[Data records — start]

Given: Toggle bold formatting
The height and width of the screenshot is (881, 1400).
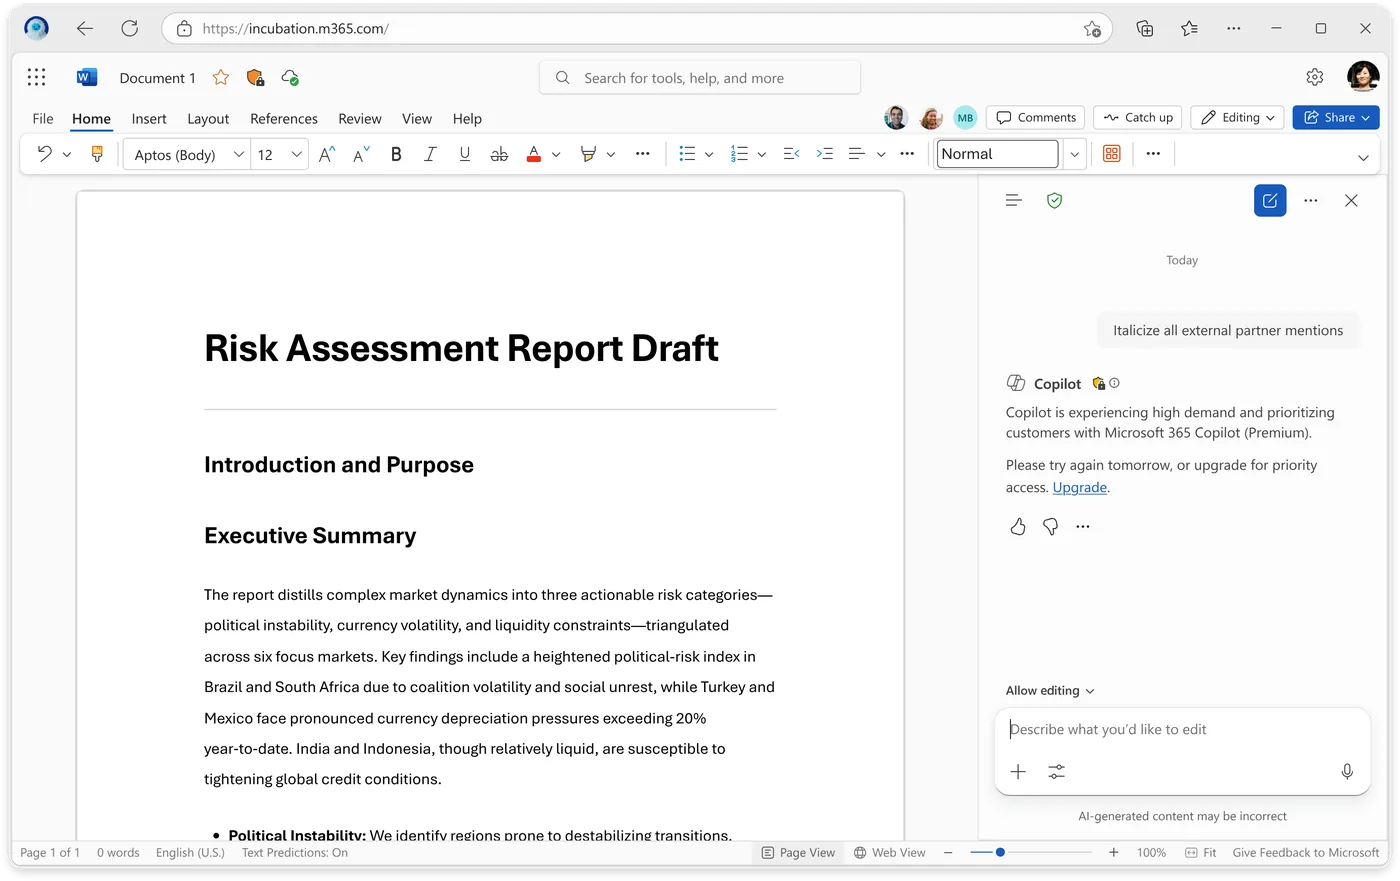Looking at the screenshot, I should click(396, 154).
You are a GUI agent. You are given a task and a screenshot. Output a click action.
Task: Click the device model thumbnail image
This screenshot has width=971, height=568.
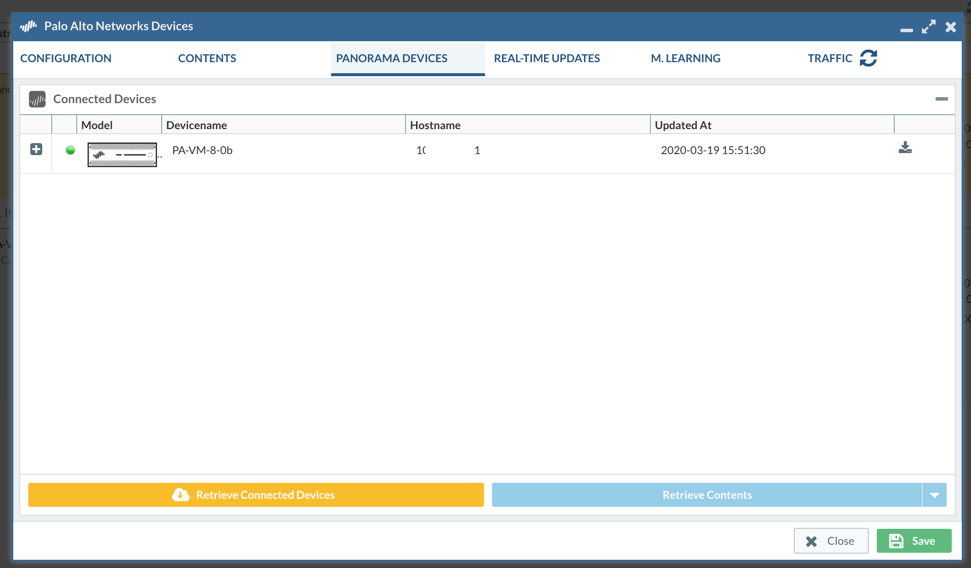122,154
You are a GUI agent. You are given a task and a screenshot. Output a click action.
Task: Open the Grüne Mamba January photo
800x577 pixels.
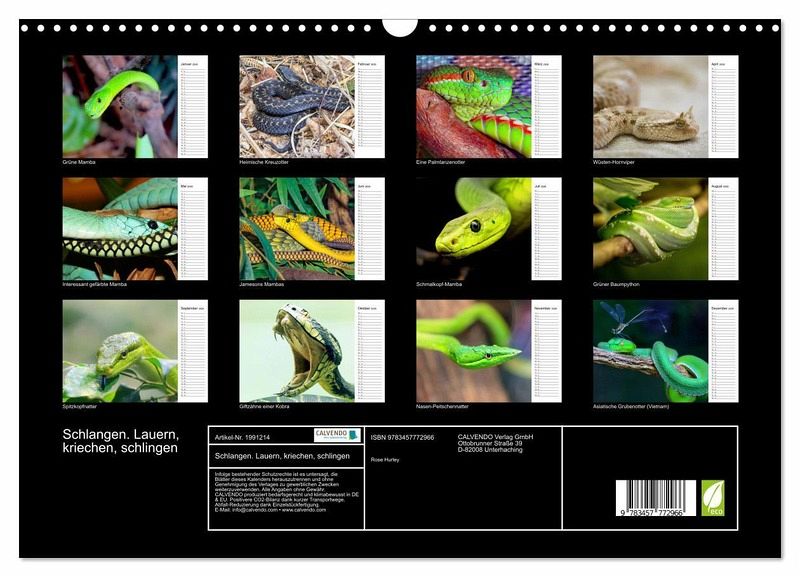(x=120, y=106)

[Data records — finish]

* What the task requires
Output the entries above verbatim. Omit the images.

* Answer box
Given: Toggle bold formatting
The height and width of the screenshot is (881, 1400).
Looking at the screenshot, I should click(396, 154).
You are a GUI agent. You are given a task and a screenshot. Output a click action.
Task: Click the device model thumbnail image
This screenshot has width=971, height=568.
122,154
You are a GUI agent. You are given a task and a screenshot. Output a click action.
Task: Open the Grüne Mamba January photo
800x577 pixels.
(x=120, y=106)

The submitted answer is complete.